Even with her eyes watering and blood leaking from her veins, she could still find humor in the situation. I probably would have panicked, I realized-- I hated blood-- but Karen’s calm reaction left me feeling levelheaded and capable as a result, enough that I could flip the tap on and guide her over to the cold water while I fished for a bandaid and a paper towel in the cupboard beneath the sink.
“Here,” I said, emerging with a Scooby Doo Band-aid that was probably as old as our youngest child. I blotted the blood away from the cut gently with the paper towel, then wrapped the bandage around her finger.
“Jenkies,” she smirked.
Her tongue flicked out across her lips, wiping away the red stain she’d left there and leaving a sheen of saliva in its wake. God, how I had loved those lips, still so pink and full. Tammy had full lips too, of course-- but her husband had paid for those, just like he had her nose and her cheekbones and those strange, awkward implants in her ass.

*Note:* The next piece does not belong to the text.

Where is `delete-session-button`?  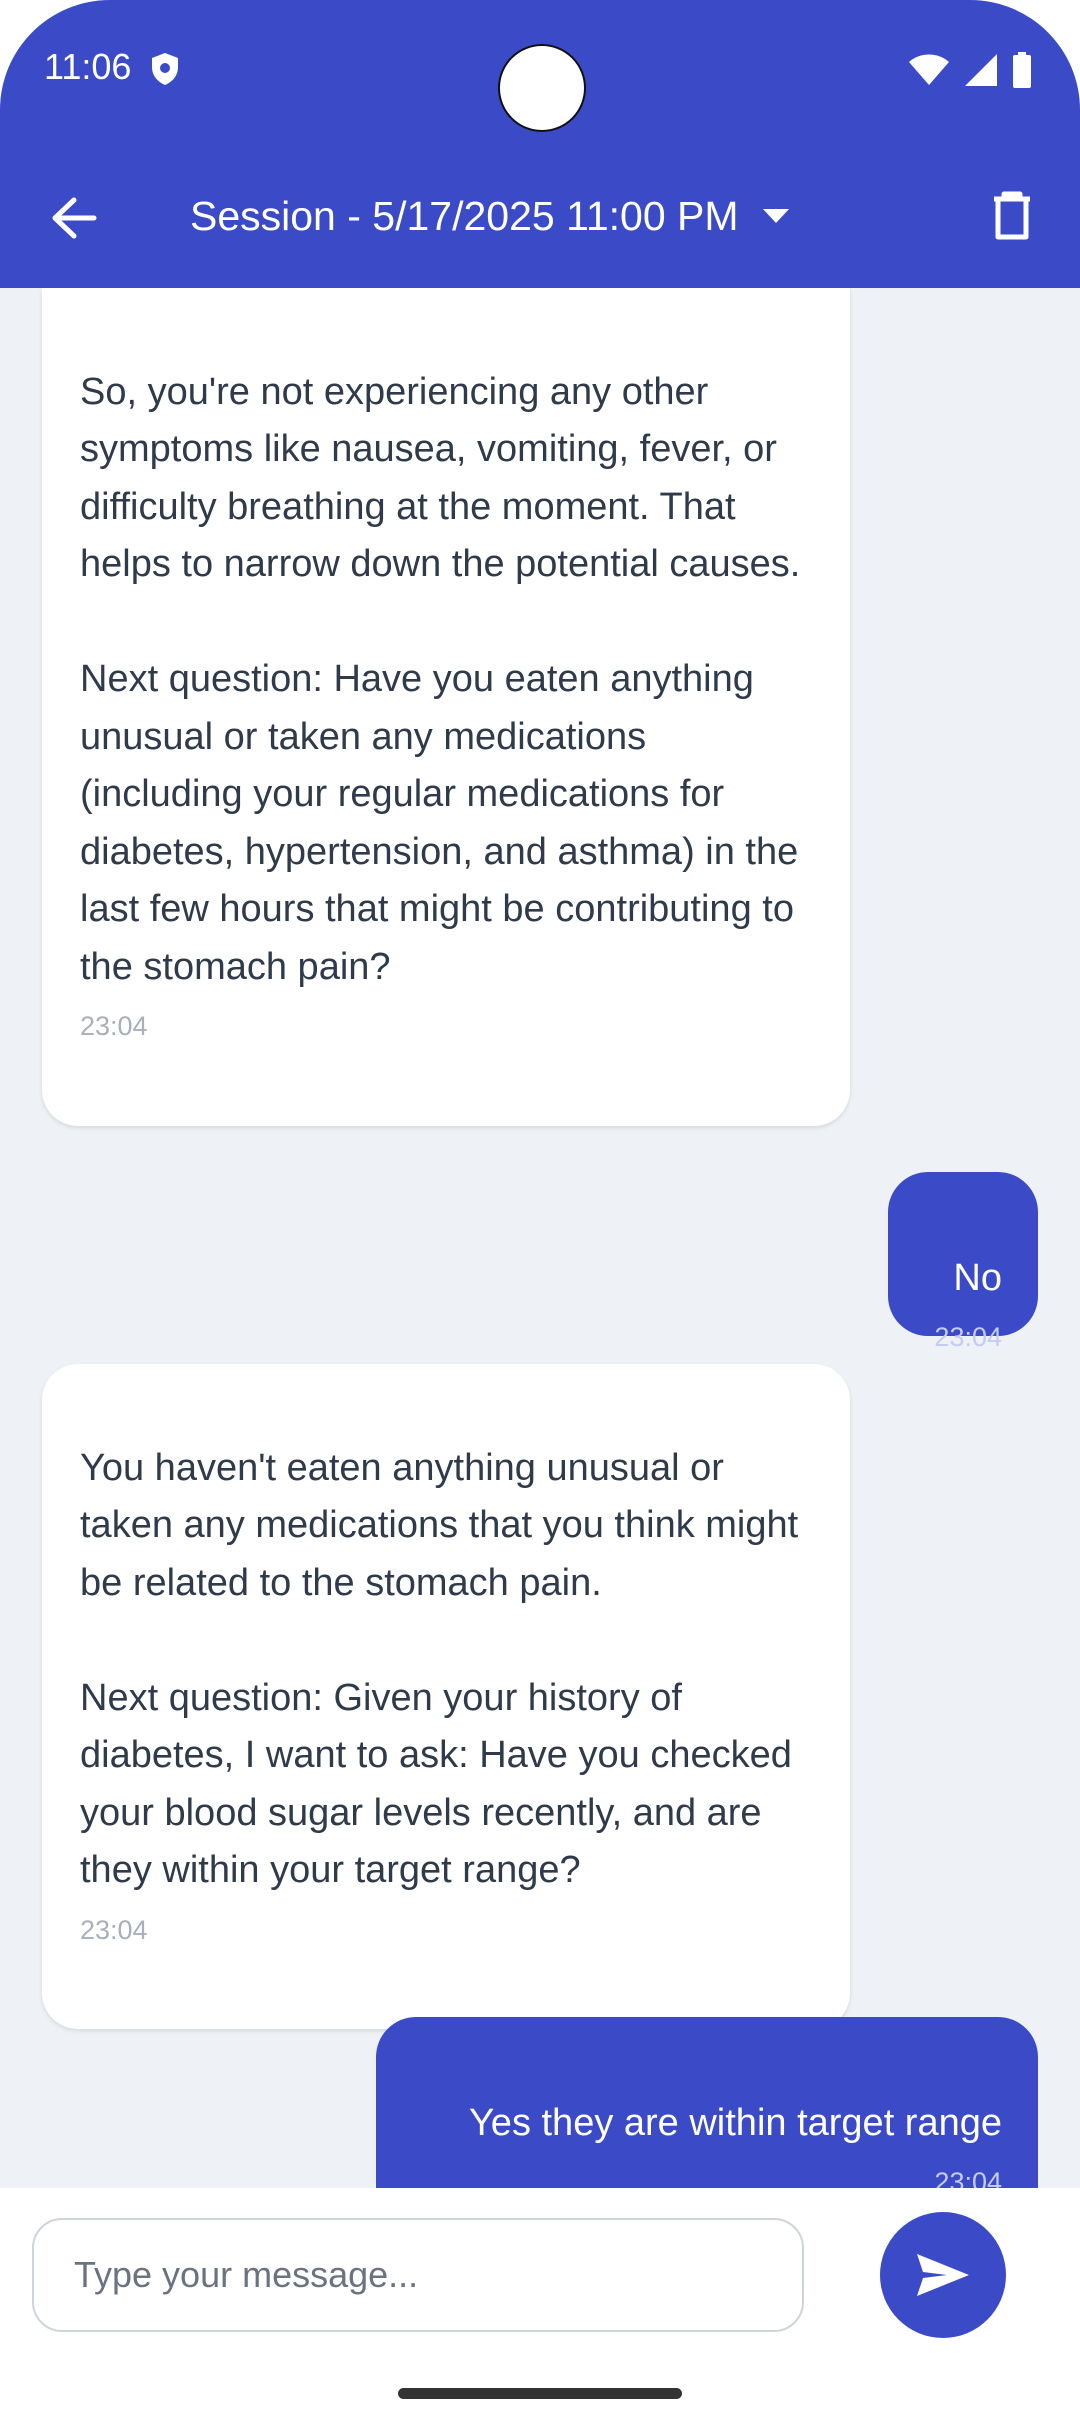 delete-session-button is located at coordinates (1012, 216).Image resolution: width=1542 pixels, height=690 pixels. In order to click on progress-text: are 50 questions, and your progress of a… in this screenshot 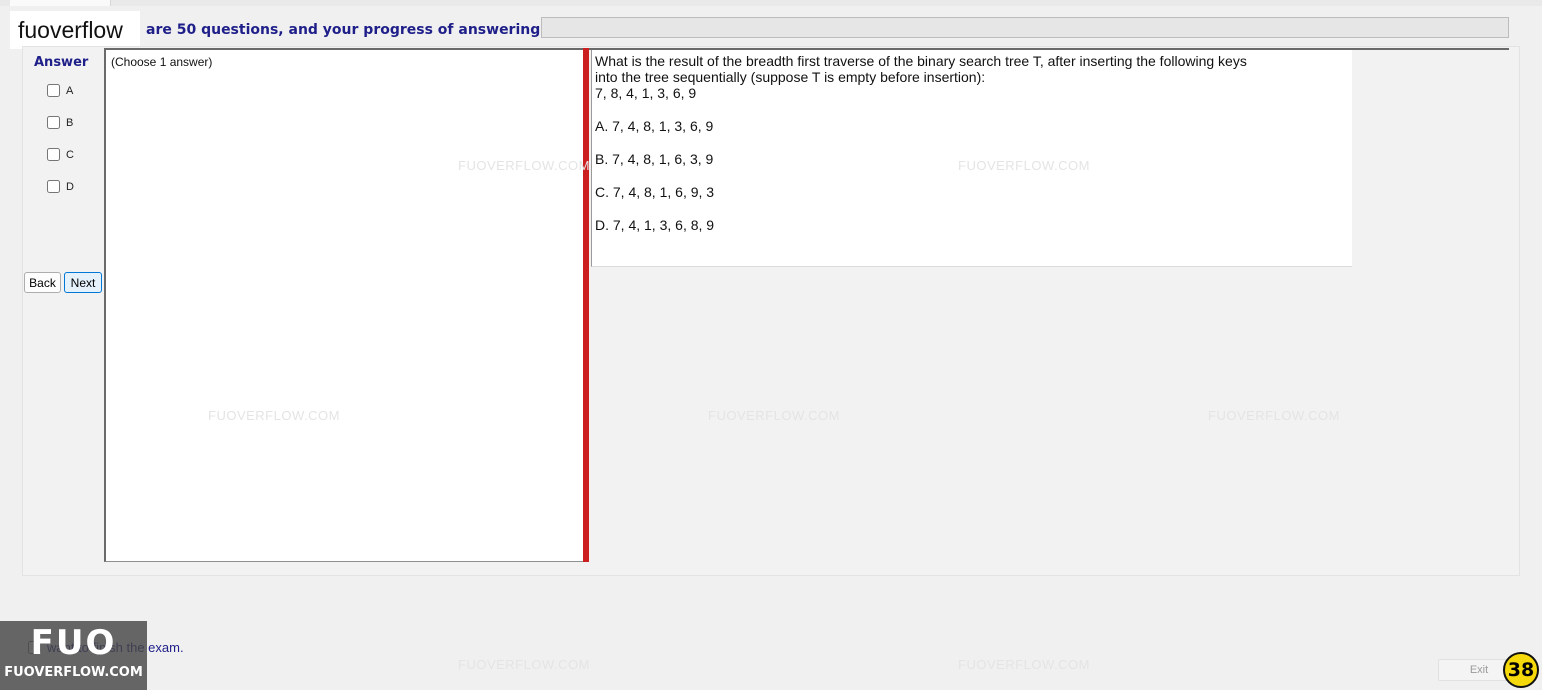, I will do `click(352, 30)`.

Karen turned back to chopping as if the incident hadn’t happened at all.
“No meat for the sauce-- do you mind?” she asked. She didn’t take her eyes off her work this time, so I tried not to either, though her lips were still at the forefront of my mind.
“No, that’s, uh… that’s fine,” I said.
We only made small talk over dinner. Our neighborhood was sleepy and serene as ever, save for the occasional suicide, and Karen had never been one for gossip. Tammy could chatter on and on about nothing in particular for hours, maybe even days on end, but Karen was the kind of woman who said what was on her mind when she felt like it, and could stand to listen to silence when she didn’t. It was probably why she didn’t have many friends in the neighborhood. She had no desire to put on airs and pretend to be interested in the petty lives of the people around us. Karen wasn’t always as amiable as I would have liked, but no one could ever call her ingenuine.

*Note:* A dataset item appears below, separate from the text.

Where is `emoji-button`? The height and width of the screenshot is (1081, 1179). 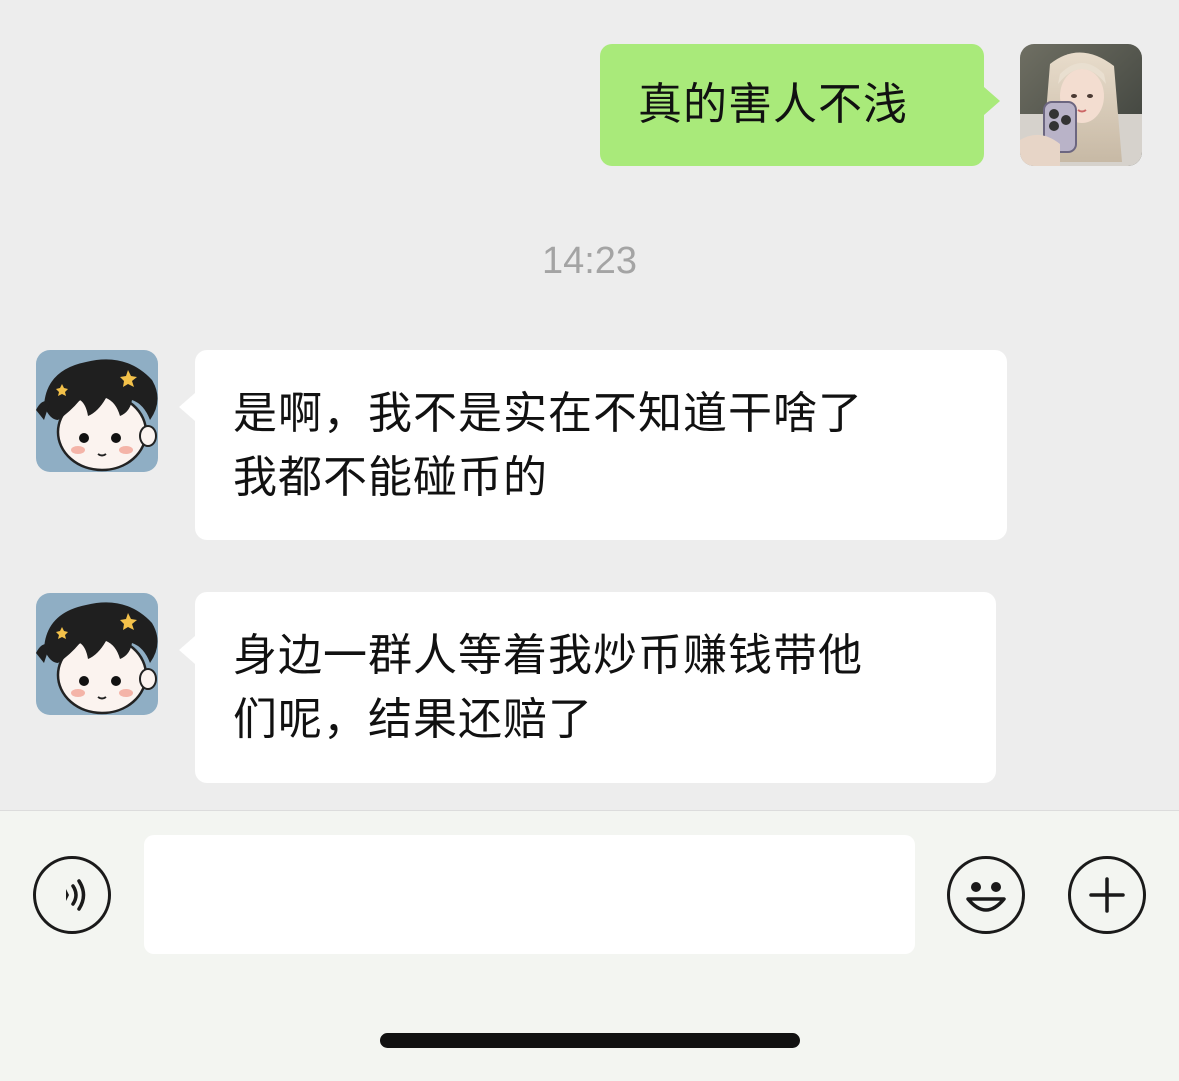 emoji-button is located at coordinates (986, 895).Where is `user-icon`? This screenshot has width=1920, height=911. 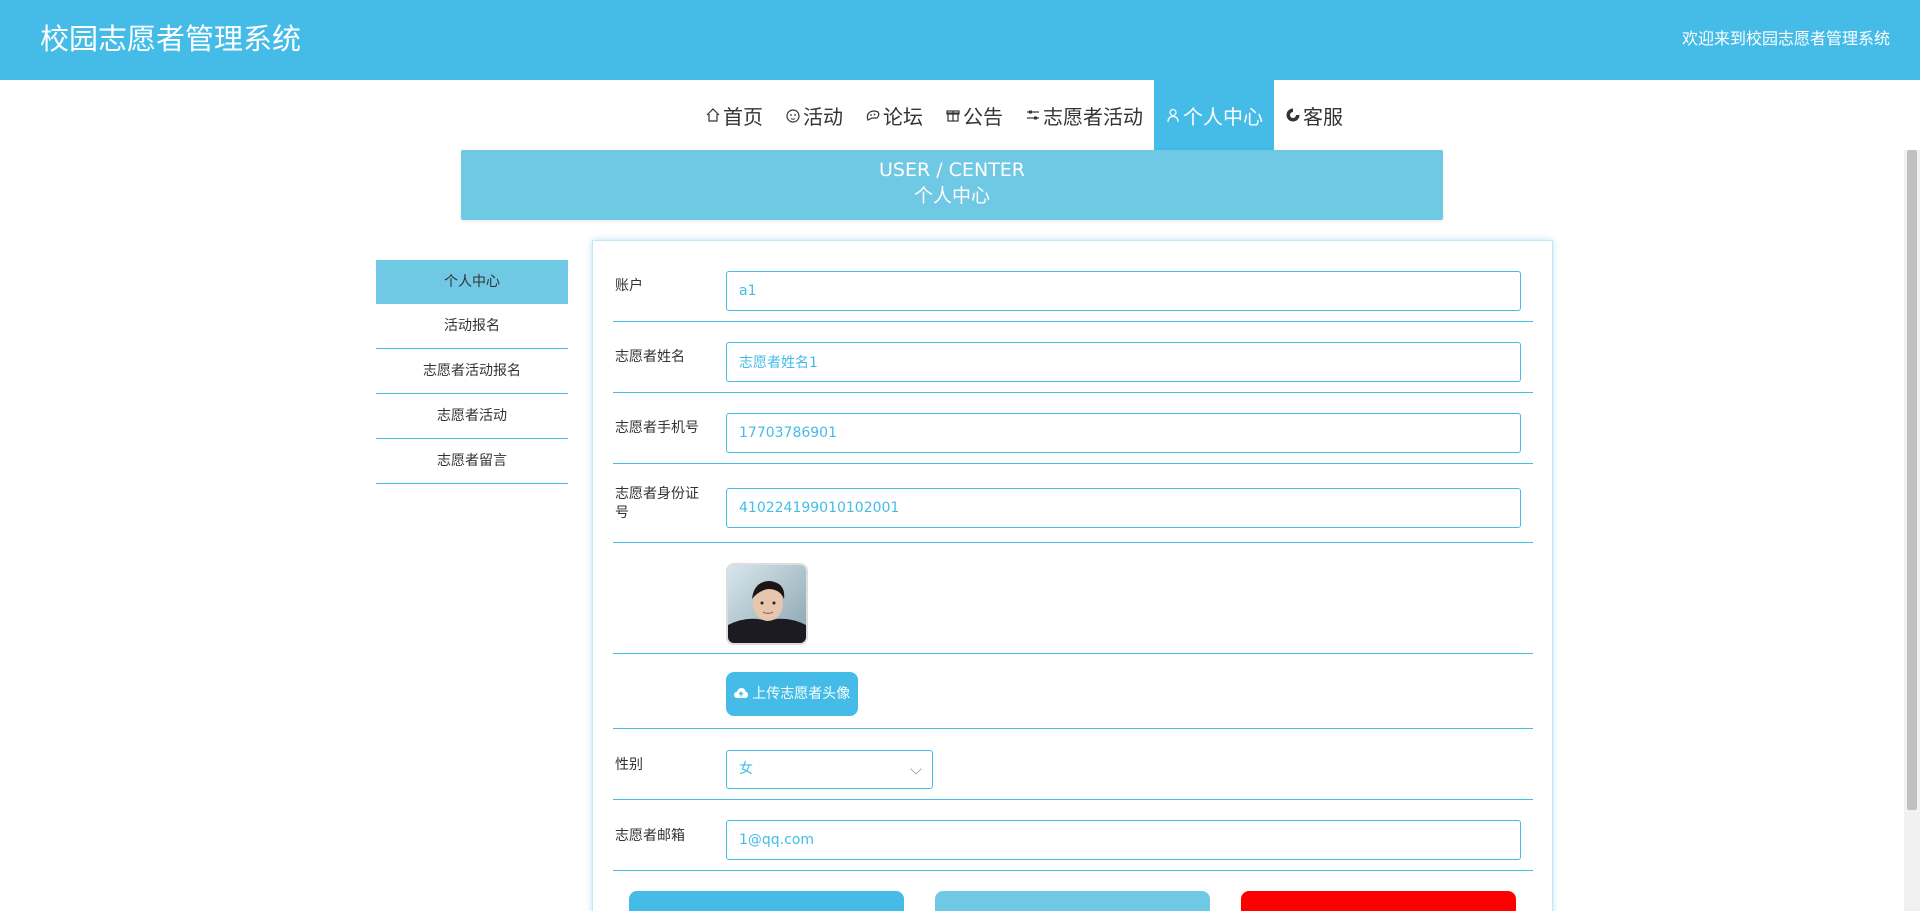
user-icon is located at coordinates (1173, 116).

I planned to tell her during the dishes-- I’d worked it all out that morning.
Karen, I’m thankful for our time together, but I can’t do this anymore. Karen, you’ve been so good to me, but it’s time for both of us to move on.
In the foggy mirror of the bathroom after my shower, I’d practiced my faces: apologetic, sincere, verge-of-tears, empowered. It seemed poetic somehow. We’d wash the dishes clean, and I’d wash myself of our marriage.

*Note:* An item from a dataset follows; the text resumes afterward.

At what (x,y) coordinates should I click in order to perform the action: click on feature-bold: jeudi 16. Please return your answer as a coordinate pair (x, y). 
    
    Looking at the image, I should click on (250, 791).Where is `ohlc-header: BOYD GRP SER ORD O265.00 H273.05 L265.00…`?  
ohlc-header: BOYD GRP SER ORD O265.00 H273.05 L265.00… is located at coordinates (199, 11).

But it wasn’t as simple as that.
Karen’s fingers brushed mine as she handed me a plate. The tips were purple and pruned from too long spent in the hot water, though I’d bought her more pairs of rubber gloves than I could even begin to count. That was how Tammy washed dishes, hands hidden behind yellow rubber as she shoved as many as she could into her dishwasher, not even bothering to rinse them first. But Karen had always thought dishwashers were a waste of water, even before talk had started to go around that the taps would all run dry soon. Karen did the dishes by hand, state of her fingers be damned.
Feeling her touch again left me startled. It was far from electric-- there were no sparks to be had between us anymore-- but her fingertips were warm from the dishwater, and there was flesh to her touch when Tammy’s skin seemed to barely contain only botox, silicon and bones. It felt so good-- so foreign, but yet so comforting-- that I found myself trying to make it happen again with every plate she handed me, every knife, every cup. How long had it been since I’d held Karen? Since I’d kissed her natural, perfect lips? Since those fingers had wrapped around my--
No. We’d stopped touching, stopped kissing, stopped fucking for a reason. Karen was my past, and Tammy was my future-- what little future I had left.
“So… Karen,” I began. It was awkward, what I was saying, forcing myself to say. There was nothing honest or organic about it. Maybe there couldn’t be. Maybe it was just one of those conversations that couldn’t go smoothly, no matter how you decided to put it.
“So, Bobby,” she shot back. That was Karen. Always joking. Never serious. Probably couldn’t be, even if she tried.